3. Mit Recht hat die Vergabekammer der Antragsgegnerin zuletzt aufgegeben, bei fortdauernder Beschaffungsabsicht (und dem Erreichen der Schwellenwerte) hoheitliche Abschleppleistungen nur nach vorheriger Durchführung eines Vergabeverfahrens entsprechend der Vorgaben im 4. Teil des Gesetzes gegen Wettbewerbsbeschränkungen zu vergeben. Dies ergibt sich bereits aus der Tatsache, dass die Beklagte mit diesen Dienstleistungen einen Beschaffungszweck verfolgt (und damit diesen Vorschriften unterliegt) und dass sie aus den dargestellten Gründen daran gehindert ist, die vergaberechtliche Auswahlentscheidung an einen Dritten zu delegieren, wenn sie diesem nicht zugleich auferlegt, die Dienstleistungen in einem vergaberechtskonformen Verfahren auszuschreiben (vgl. dazu die oben schon zitierte Entscheidung des OLG Düsseldorf vom 15.7.2015, VII Verg 11/15).
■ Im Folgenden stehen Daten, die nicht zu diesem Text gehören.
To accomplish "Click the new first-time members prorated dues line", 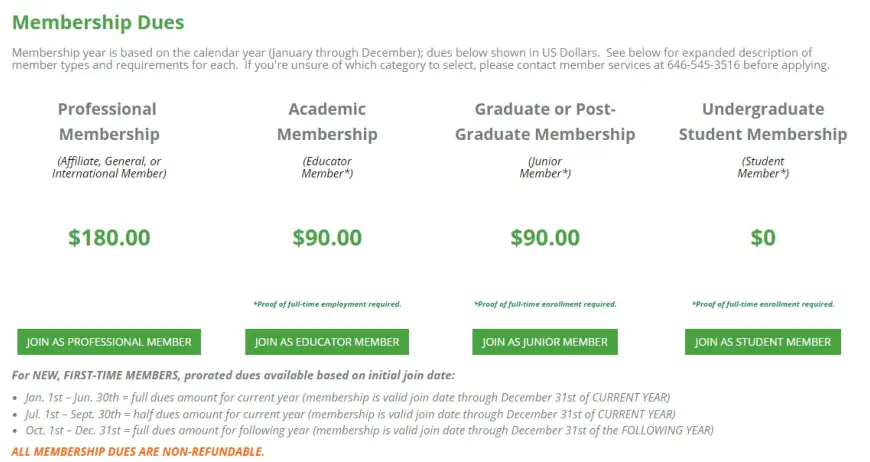I will 233,376.
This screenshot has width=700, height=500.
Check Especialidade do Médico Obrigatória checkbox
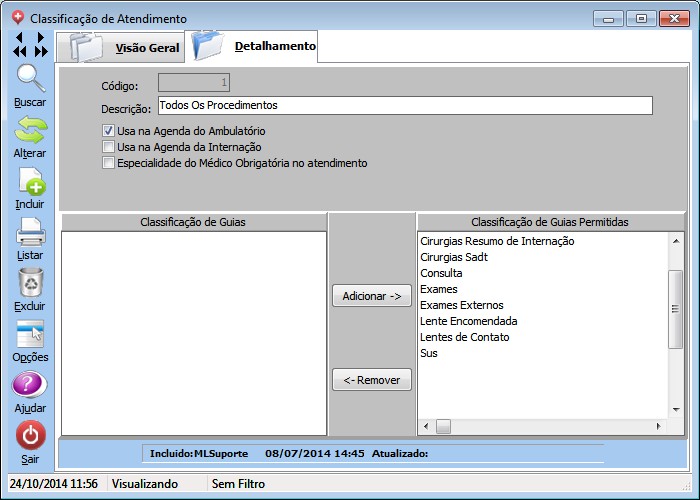click(x=109, y=163)
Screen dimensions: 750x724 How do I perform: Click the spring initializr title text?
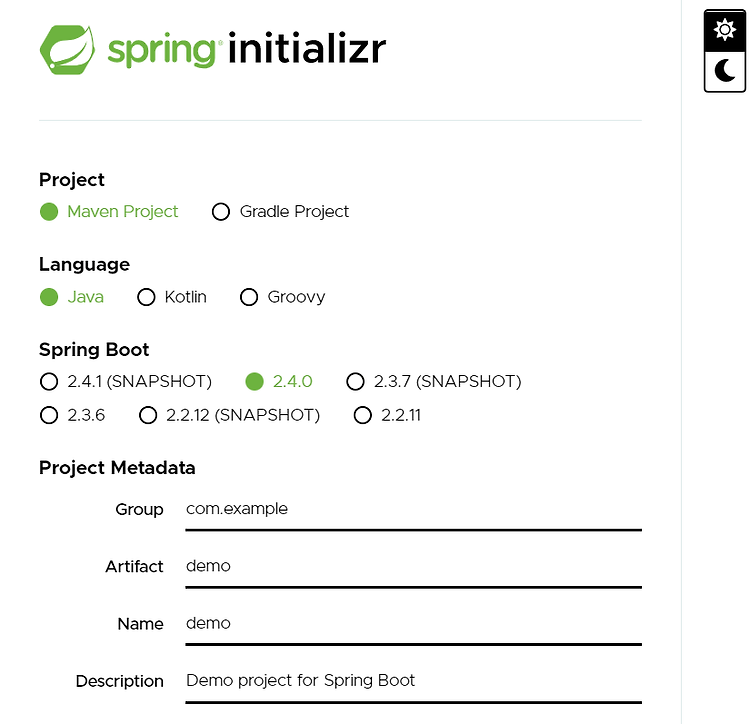coord(247,49)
Es kann offenbleiben, ob die Antragsgegnerin bei einer etwaigen Ausschreibung von Selektiv-Rahmenverträgen, wie sie beispielsweise im Schriftsatz des Antragstellers vom 18.1.2022 für andere bundesdeutsche Gebietskörperschaften geschildert werden, daran gehindert ist, den Abschleppunternehmen Festpreisvorgaben zu machen. Maßgeblich ist allein, das die Antragsgegnerin bei der Auswahl ihrer Rahmenvertragspartner das in § 127 Abs. 1 GWB normierte Wirtschaftlichkeitsgebot einhält, für das neben dem Preis auch qualitative, umweltbezogene und soziale Aspekte eine Rolle spielen können bzw. bei der Vorgabe eines Festpreises gem. § 58 Abs. 2 S. 3 VgV eine Rolle spielen müssen. In diese Richtung interpretiert der Senat auch die Erwägungen der Vergabekammer unter Ziffer II.A. 2.c. der angefochtenen Entscheidung und tritt ihnen daher im Ergebnis bei.
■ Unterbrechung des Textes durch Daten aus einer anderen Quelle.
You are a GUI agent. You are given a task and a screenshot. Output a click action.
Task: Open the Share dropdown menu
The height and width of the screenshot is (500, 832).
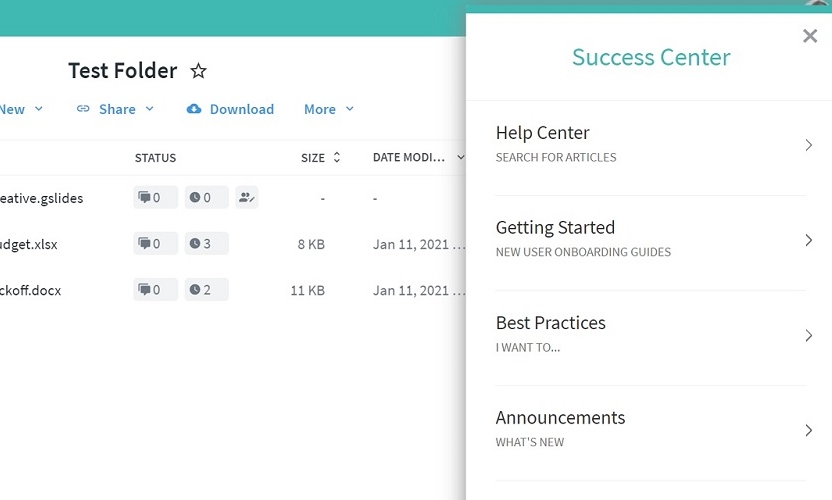116,109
C. Die Kostenentscheidung folgt aus §§ 175 Abs. 2, 71 GWB.

Der Wert des Beschwerdeverfahrens wird gem. § 50 Abs. 2 GKG auf 33.697,83 € festgesetzt. Dies entspricht 5 % des bereits in der angefochtenen Entscheidung aufgeführten Bruttoauftragswerts von 673.956,50 €.

Dem Antrag des Antragstellers, ihm Einsicht in das Gutachten der Fa. A zu gewähren, ist nicht entsprochen worden, weil dies nach Abwägung der beiderseitigen Interessen aus wichtigen Gründen geboten ist (§§ 165 Abs. 2, 72 Abs. 2 S. 4 GWB).

Die Vergabekammer hat bereits ausführlich begründet, warum der Antragsgegnerin ein berechtigtes Interesse an der Geheimhaltung dieser Unterlagen zusteht und warum die Bekanntgabe dieser Daten dem Antragsteller einen nicht zu rechtfertigenden Wettbewerbsvorteil für künftige Ausschreibungen von Abschleppleistungen verschaffen würde. Hierauf kann verwiesen werden. Bei der hiernach erforderlichen Abwägung ist zu berücksichtigen, dass das Akteneinsichtsrecht nur in dem Umfang besteht, wie es zu Durchsetzung der subjektiven Rechte des Verfahrensbeteiligten erforderlich ist (vgl. Behrens in: Müller-Wrede, GWB aaO., Rn. 19 zu § 165 GWB). Hier ist entscheidend, dass die Antragsgegnerin keine Abschleppleistungen ausgeschrieben hat, sondern nur die Dienstleistung der Vermittlung von Abschleppleistungen. Der Festpreis für Abschleppleistungen und dessen Kalkulation spielt demnach für Rügen des Antragstellers gegen die Ausschreibung keine Rolle.